Exploring the Crosstalk of Immune Cells: The Impact of Dysregulated RUNX Family Genes in kidney renal clear cell carcinoma

Background Abnormally expressed Runt-associated transcription factor (RUNX) family has been reported in multiple tumors. Nevertheless, the immunological role of RUNX family in kidney renal clear cell carcinoma (KIRC) remains unknown. Methods We studied the RNA-seq data regarding tumor and healthy subjects from several public databases in detail for evaluating the prognostic and immunological functions owned by three RUNX genes in cancer patients. Quantitative real-time reverse transcription-polymerase chain reaction (qRT-PCR) and immunohistochemical (IHC) staining served for detecting their expressions in tumor and normal samples.

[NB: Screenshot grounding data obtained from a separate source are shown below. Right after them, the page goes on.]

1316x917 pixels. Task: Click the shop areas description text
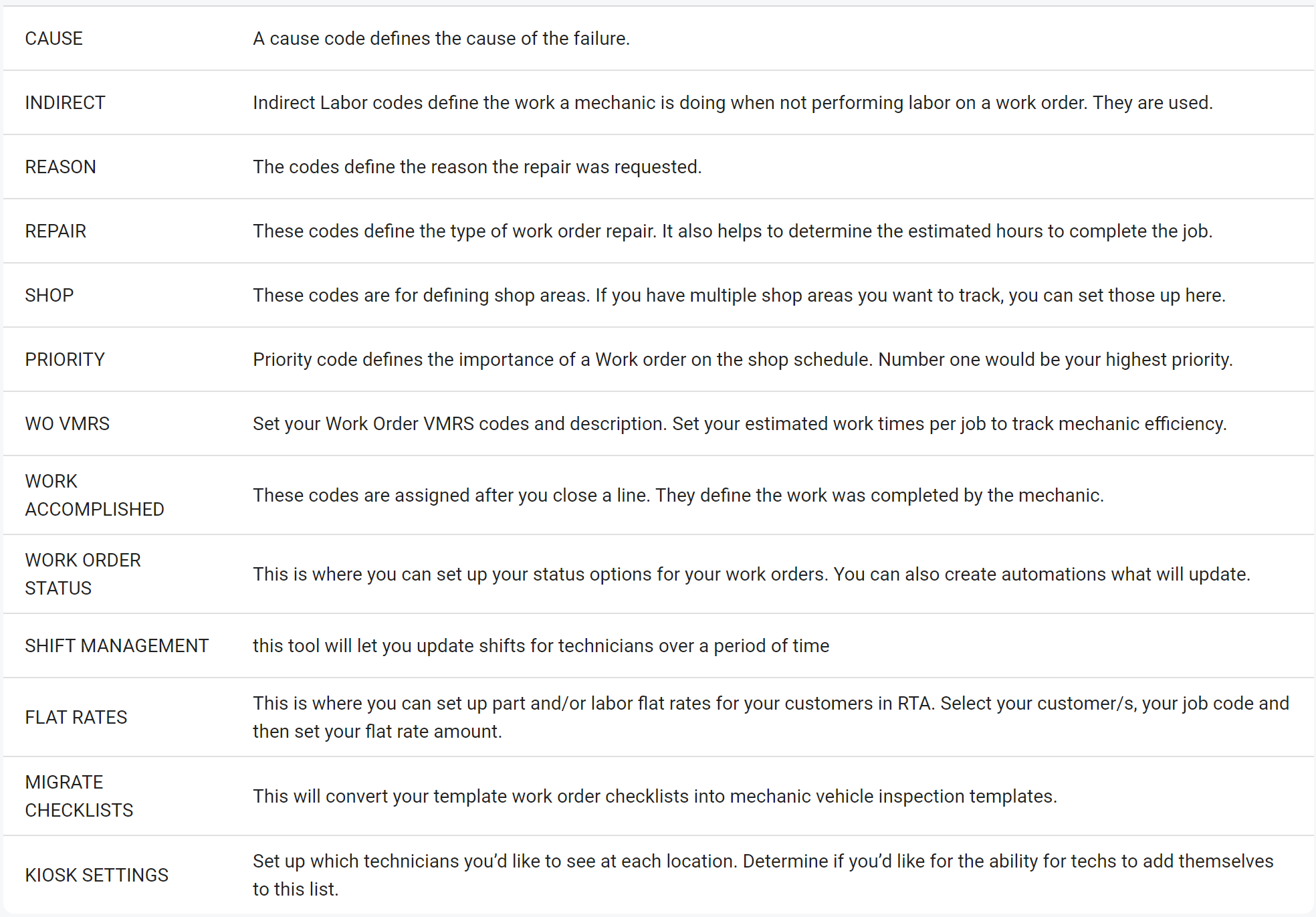coord(739,296)
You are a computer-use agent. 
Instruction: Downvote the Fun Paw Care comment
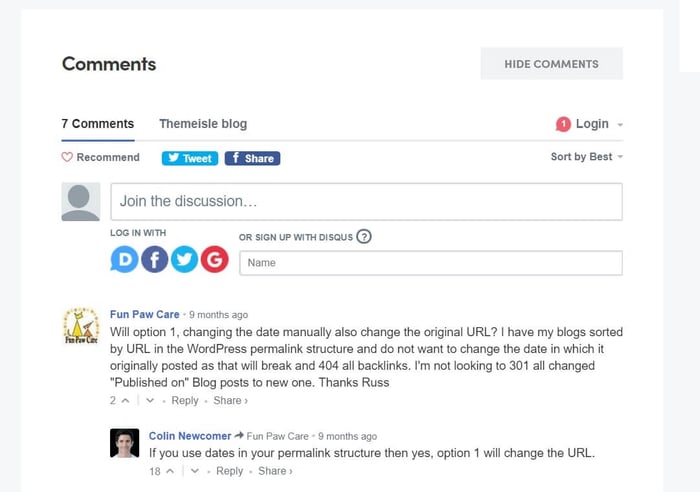(150, 400)
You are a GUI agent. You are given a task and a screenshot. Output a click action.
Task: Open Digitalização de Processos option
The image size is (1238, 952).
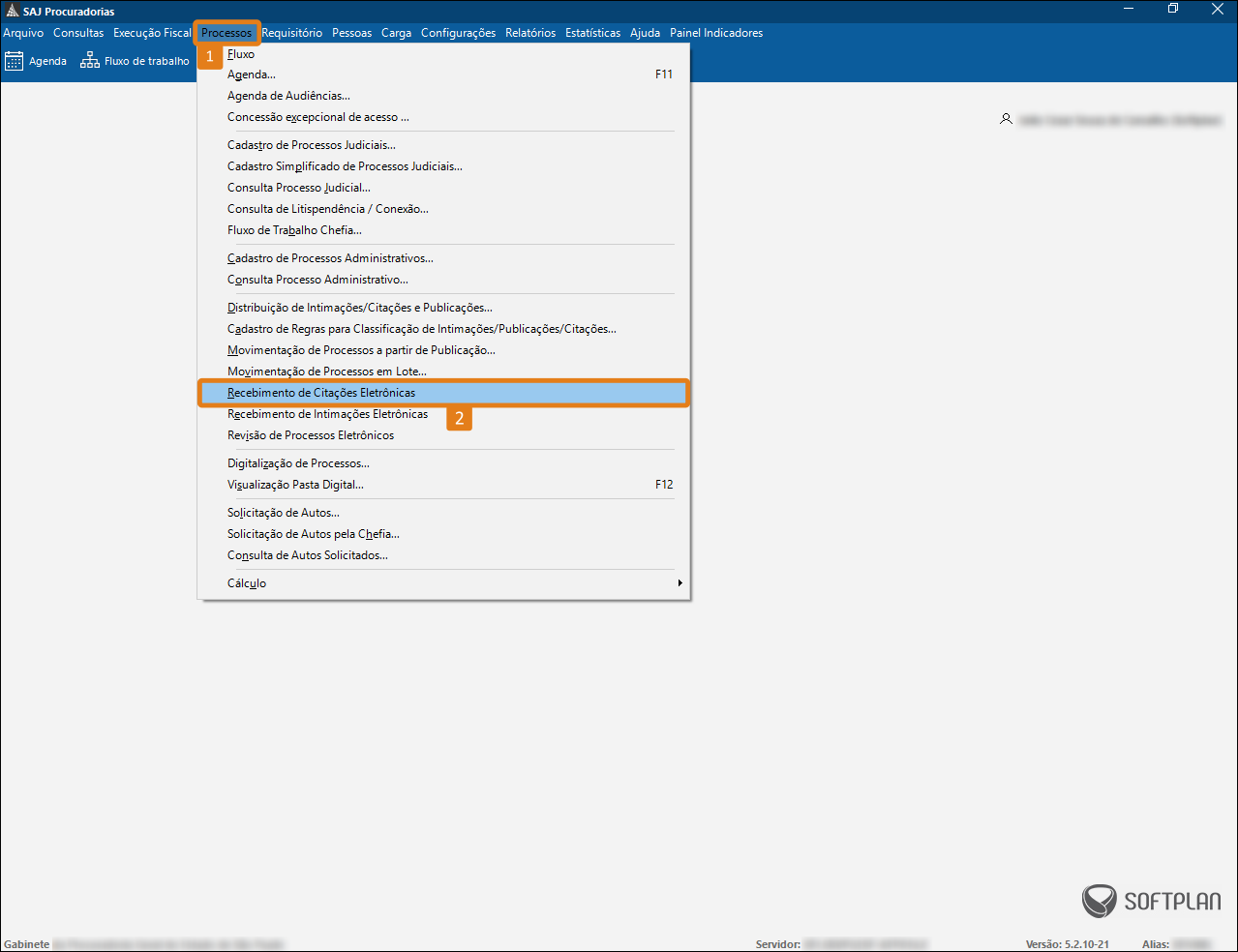tap(298, 463)
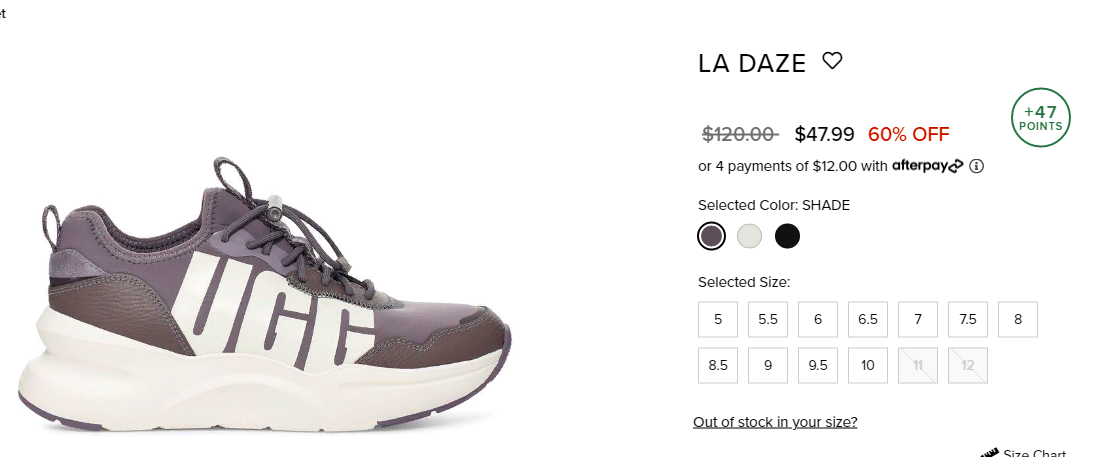
Task: Select size 5.5
Action: (x=768, y=319)
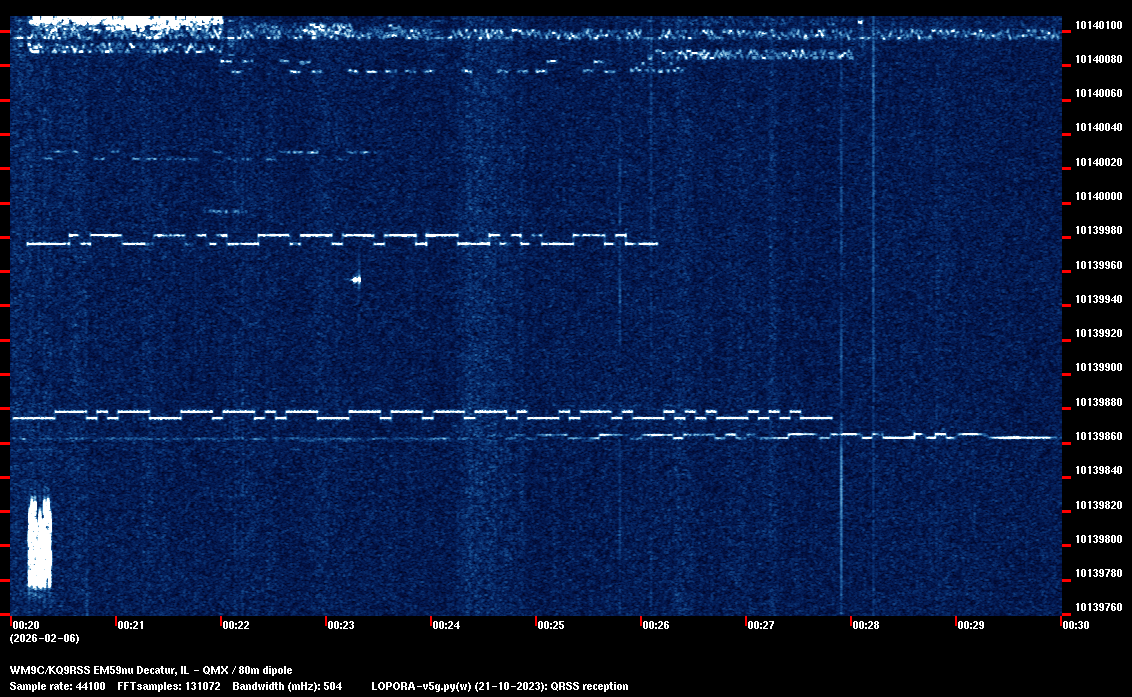Image resolution: width=1132 pixels, height=697 pixels.
Task: Click the small bright blip near 00:23
Action: pyautogui.click(x=356, y=280)
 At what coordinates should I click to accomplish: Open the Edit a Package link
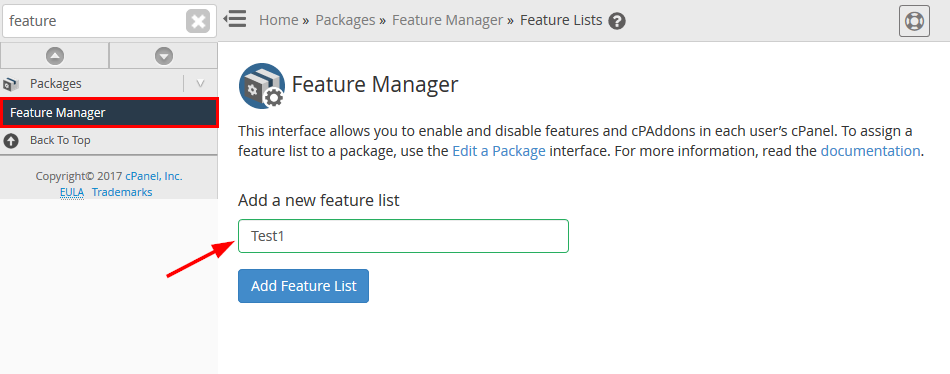(x=499, y=151)
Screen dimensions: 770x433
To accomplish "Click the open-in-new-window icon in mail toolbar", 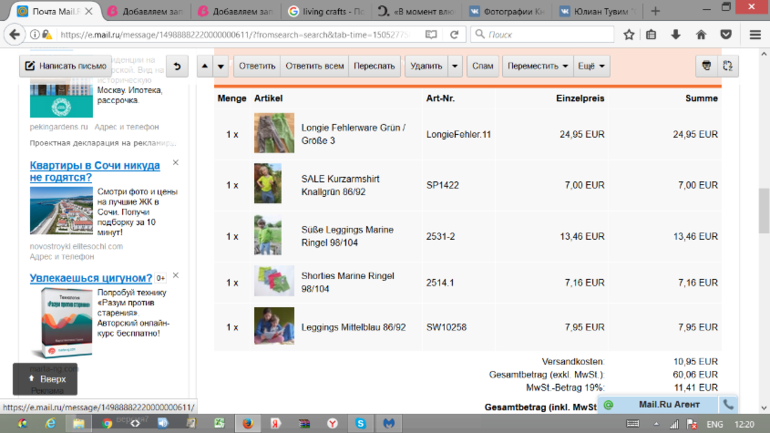I will click(x=728, y=67).
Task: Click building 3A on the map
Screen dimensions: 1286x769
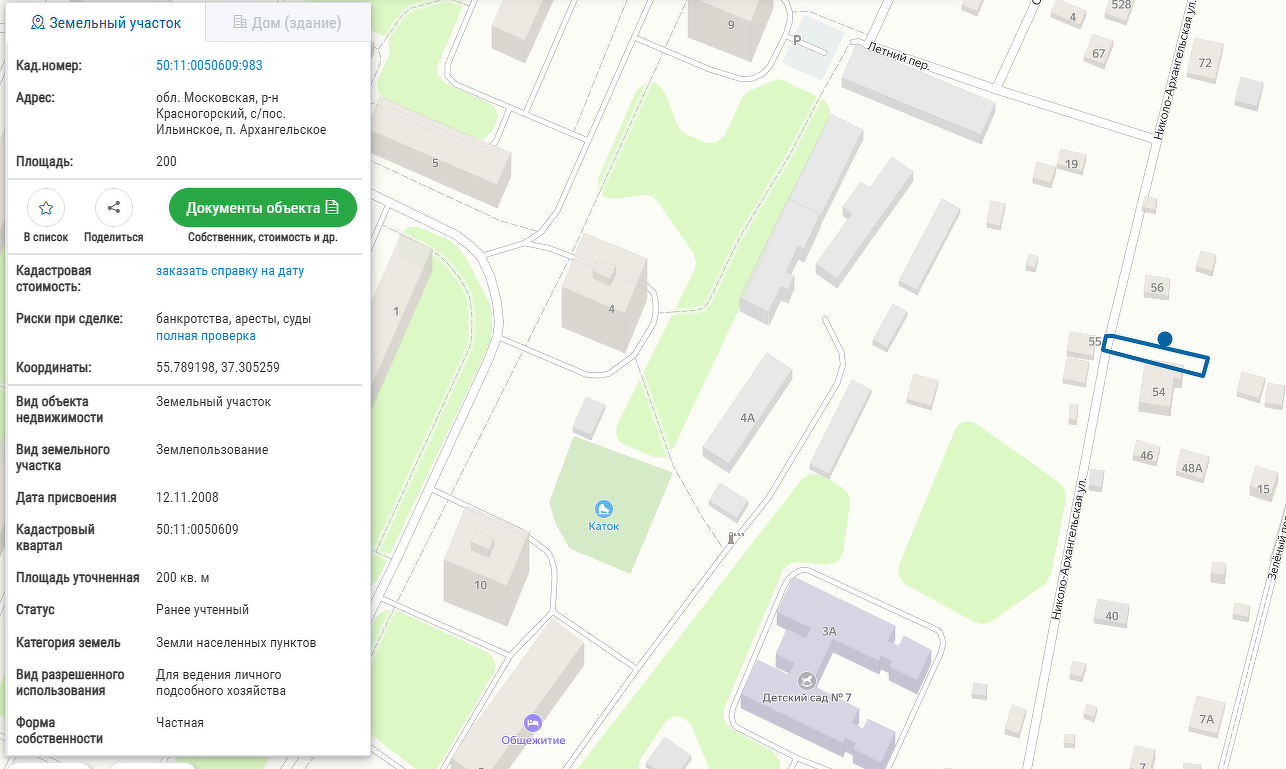Action: (830, 630)
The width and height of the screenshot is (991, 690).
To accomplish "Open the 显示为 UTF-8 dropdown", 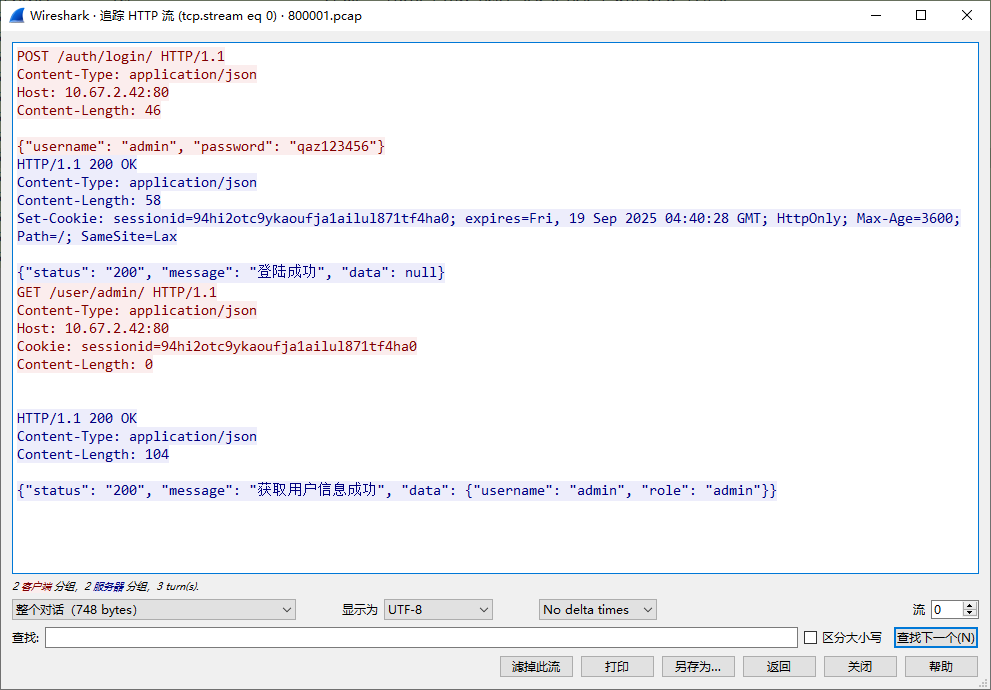I will tap(438, 609).
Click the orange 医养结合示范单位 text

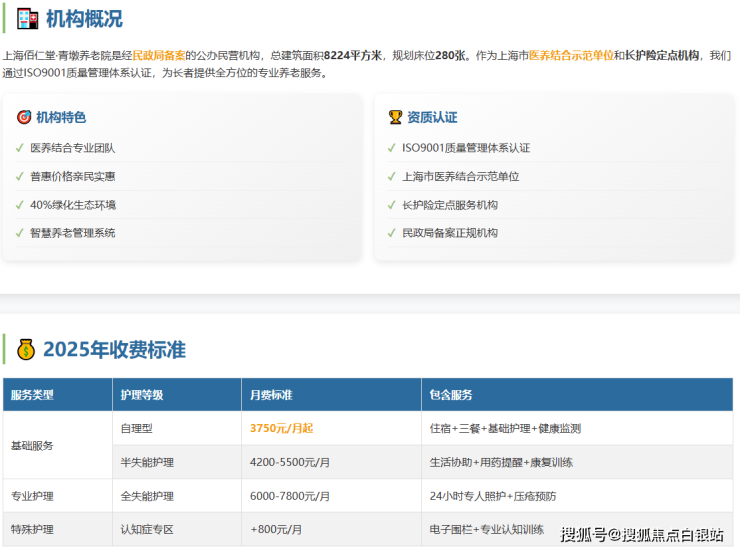570,55
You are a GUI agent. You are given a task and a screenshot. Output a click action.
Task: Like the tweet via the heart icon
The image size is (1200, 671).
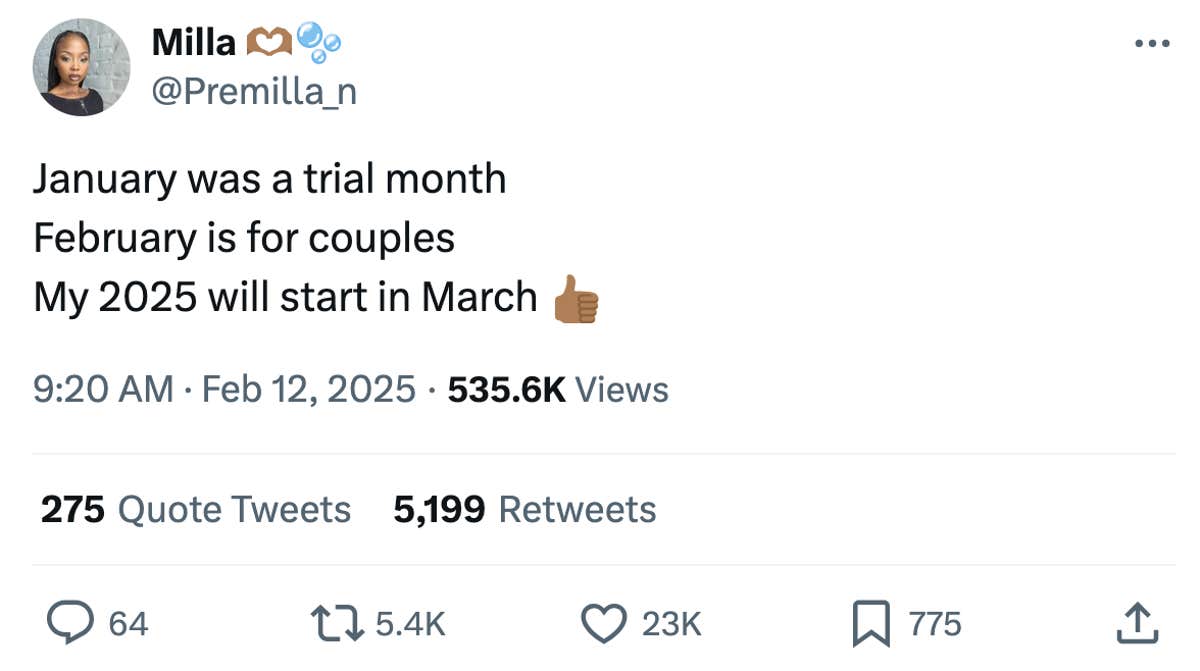click(606, 623)
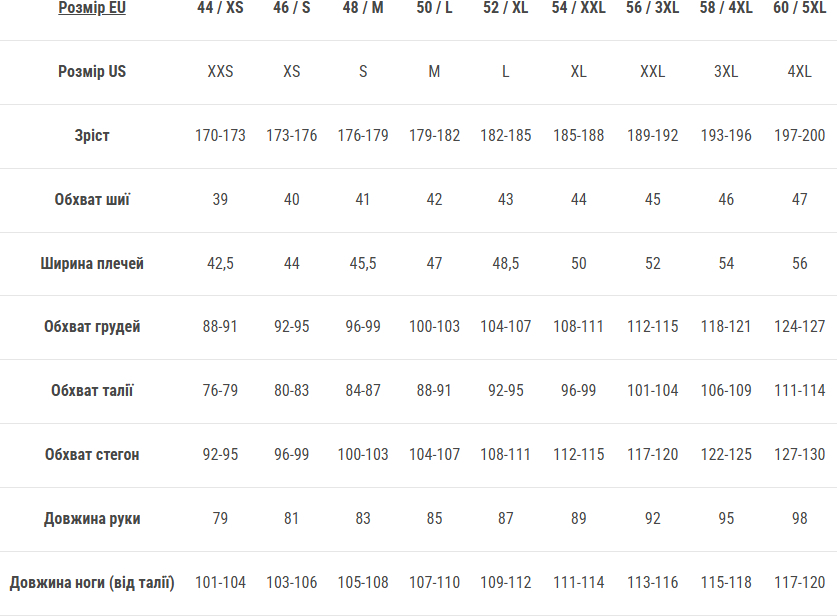Select the leg length "113-116" cell
Screen dimensions: 837x616
(x=652, y=583)
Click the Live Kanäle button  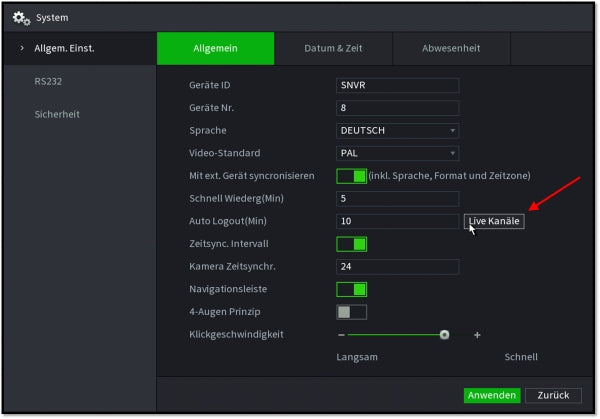(x=494, y=221)
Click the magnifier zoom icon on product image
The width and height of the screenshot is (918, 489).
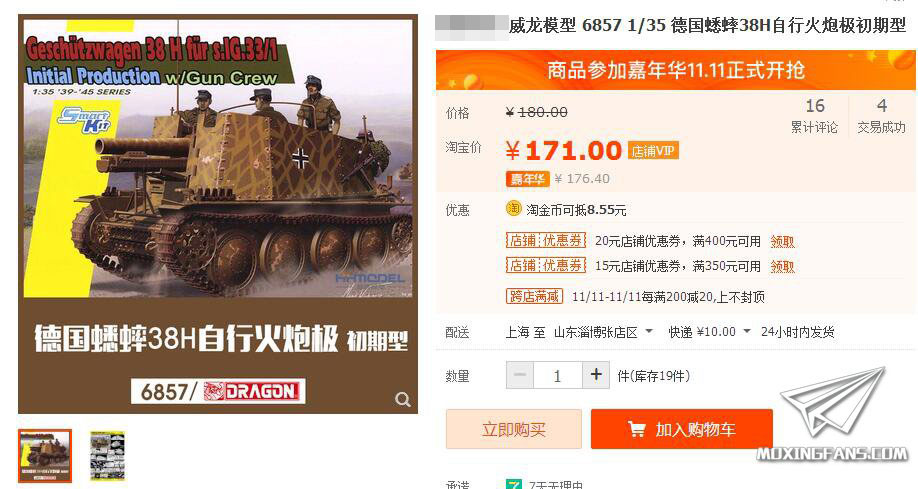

Results We observed that KIRC patients presented high expressions of RUNX1, RUNX2, and RUNX3. The expressions of three genes were validated by qRT-PCR, which was same as bioinformatical results. Prognostic analysis indicated that the overexpression of RUNX1 and RUNX2 negatively affects the outcomes in patients with KIRC. Related functional predictions indicated that the RUNXs and co-expression genes were significantly related to the immune response pathway. Moreover, three RUNX members were associated with immune infiltration cells and their related gene markers. The expression of RUNX family in several immune cells is positively or negatively correlated, and its dysregulation is obviously associated with the differential distribution of immune cells. RUNX family genes were abnormally expressed in KIRC patients, and were closely related to the crosstalk of immune cells. Conclusions Our findings may help to understand the pathogenesis and immunologic roles of the RUNX family in KIRC patients from new perspectives.